# Records supplied:
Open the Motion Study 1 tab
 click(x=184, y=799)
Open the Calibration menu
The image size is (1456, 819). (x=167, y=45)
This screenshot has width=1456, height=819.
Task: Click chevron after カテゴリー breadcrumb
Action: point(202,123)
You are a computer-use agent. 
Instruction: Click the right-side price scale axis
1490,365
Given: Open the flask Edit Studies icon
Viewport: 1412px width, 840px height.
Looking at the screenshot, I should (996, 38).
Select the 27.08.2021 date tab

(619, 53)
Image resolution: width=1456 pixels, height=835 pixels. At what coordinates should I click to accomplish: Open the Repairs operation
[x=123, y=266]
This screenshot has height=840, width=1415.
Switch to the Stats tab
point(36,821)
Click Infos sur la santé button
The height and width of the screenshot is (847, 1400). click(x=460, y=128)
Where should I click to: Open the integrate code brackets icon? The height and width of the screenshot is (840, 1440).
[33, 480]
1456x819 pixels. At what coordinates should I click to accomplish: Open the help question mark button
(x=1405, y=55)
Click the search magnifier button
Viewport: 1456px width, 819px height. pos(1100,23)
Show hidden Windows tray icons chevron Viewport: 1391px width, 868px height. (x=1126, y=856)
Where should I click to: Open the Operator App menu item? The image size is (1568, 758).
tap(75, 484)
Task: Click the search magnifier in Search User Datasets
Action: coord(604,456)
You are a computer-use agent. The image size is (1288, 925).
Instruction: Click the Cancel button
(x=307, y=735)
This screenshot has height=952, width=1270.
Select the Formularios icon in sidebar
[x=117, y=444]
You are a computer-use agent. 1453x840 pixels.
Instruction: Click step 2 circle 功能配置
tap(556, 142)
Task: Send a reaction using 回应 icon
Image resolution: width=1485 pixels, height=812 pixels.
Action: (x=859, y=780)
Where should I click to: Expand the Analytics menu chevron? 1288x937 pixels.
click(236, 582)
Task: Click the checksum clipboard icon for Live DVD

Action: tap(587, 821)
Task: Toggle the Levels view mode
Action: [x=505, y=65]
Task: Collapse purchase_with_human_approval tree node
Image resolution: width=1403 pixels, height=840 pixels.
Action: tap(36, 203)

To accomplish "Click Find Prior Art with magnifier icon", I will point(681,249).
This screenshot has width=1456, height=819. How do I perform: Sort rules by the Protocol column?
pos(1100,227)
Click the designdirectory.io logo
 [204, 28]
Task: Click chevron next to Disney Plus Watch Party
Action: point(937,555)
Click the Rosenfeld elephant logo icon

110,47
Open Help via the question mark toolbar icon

# Task to complete:
Your answer must be a copy of every line in the data above that holds the string "computer".

# Written solution:
You are a computer-use agent. 
You are a computer-use agent. The image size is (1288, 925).
You are a computer-use agent. 1453x840 pixels.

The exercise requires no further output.